Queen Myeongui of the Jeongju Yu clan (; d. 8 August 1112) was a Korean queen consort as the first and primary wife of King Sukjong of Goryeo and the mother of most of his children.

Biography

Marriage and Palace life
She married Sukjong when he was still Duke Gyerim (계림공). Before 1079, she was given royal title as Princess Myeongbok (명복궁주, 明福宮主) while live in Myeongbok Palace and later changed into Princess Yeondeok (연덕궁주, 延德宮主) when she moved to Yeondeok Palace.

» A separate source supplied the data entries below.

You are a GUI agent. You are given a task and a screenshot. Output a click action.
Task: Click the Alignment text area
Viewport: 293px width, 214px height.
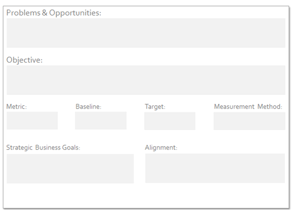coord(215,169)
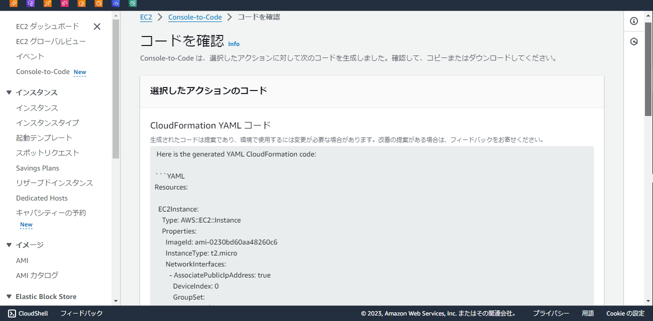The width and height of the screenshot is (653, 321).
Task: Open the pink service shortcut in the favorites bar
Action: coord(65,4)
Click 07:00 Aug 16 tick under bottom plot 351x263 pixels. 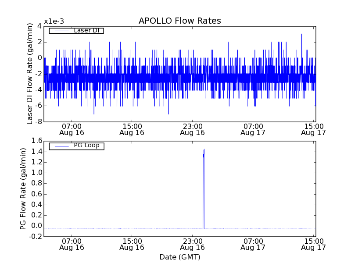point(72,244)
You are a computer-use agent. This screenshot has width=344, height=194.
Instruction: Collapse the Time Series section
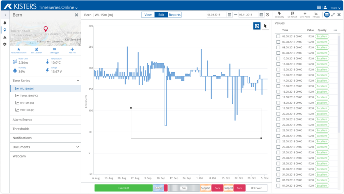(78, 81)
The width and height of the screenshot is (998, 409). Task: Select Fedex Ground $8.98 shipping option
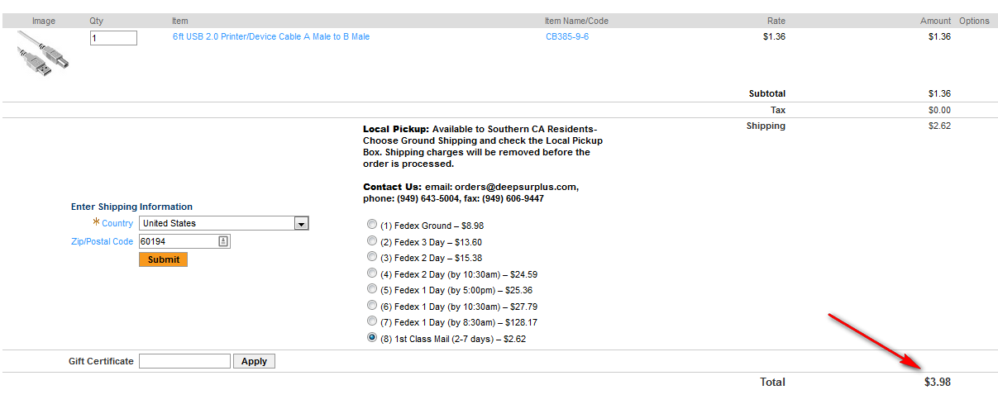pyautogui.click(x=372, y=225)
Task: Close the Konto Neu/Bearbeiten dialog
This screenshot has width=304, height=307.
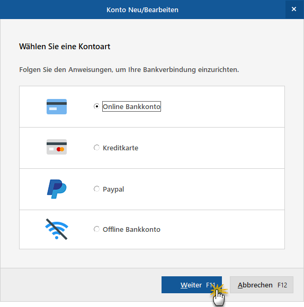Action: click(294, 9)
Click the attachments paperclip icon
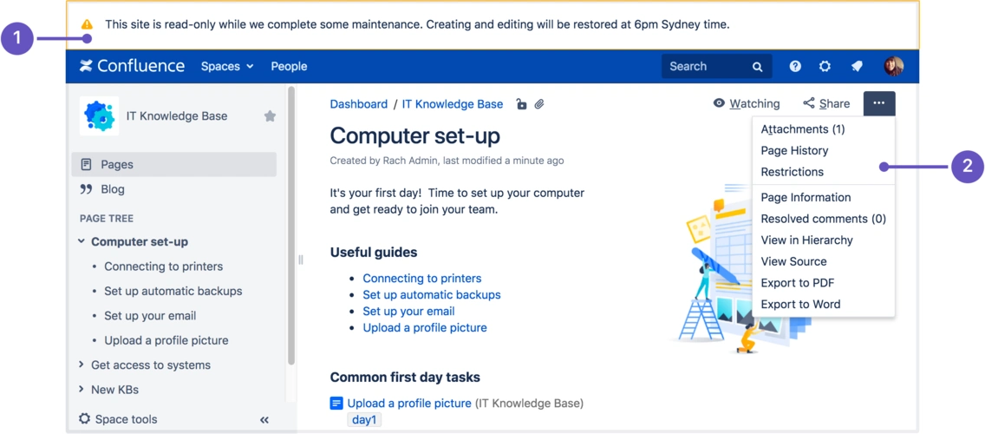Viewport: 985px width, 434px height. [x=539, y=104]
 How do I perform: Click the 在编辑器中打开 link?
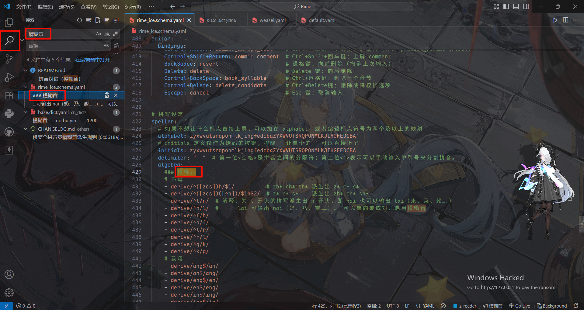pos(92,60)
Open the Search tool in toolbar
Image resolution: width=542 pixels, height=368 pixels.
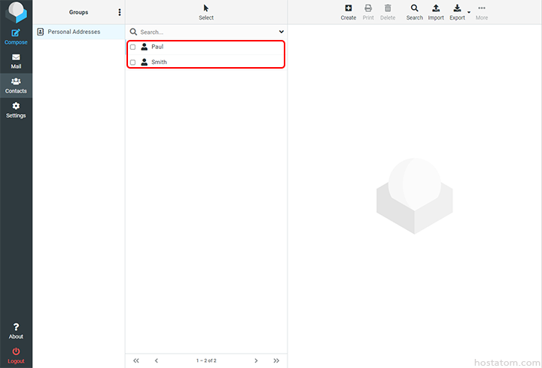(414, 8)
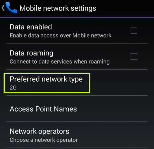Tap the Data roaming label text
The height and width of the screenshot is (149, 154).
pos(31,53)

Her mother, Lady Gim was formally called as "Grand Lady of the Nakrang State" (낙랑국대부인, 樂浪國大夫人).

Then, following her husband who ascended the throne as a King, she become a Queen Consort in 1099. But, in Goryeosa, there was some misunderstood because her name after become a queen consort, her clan name was written as Yi clan (이씨, 李氏) which this wasn't her clan.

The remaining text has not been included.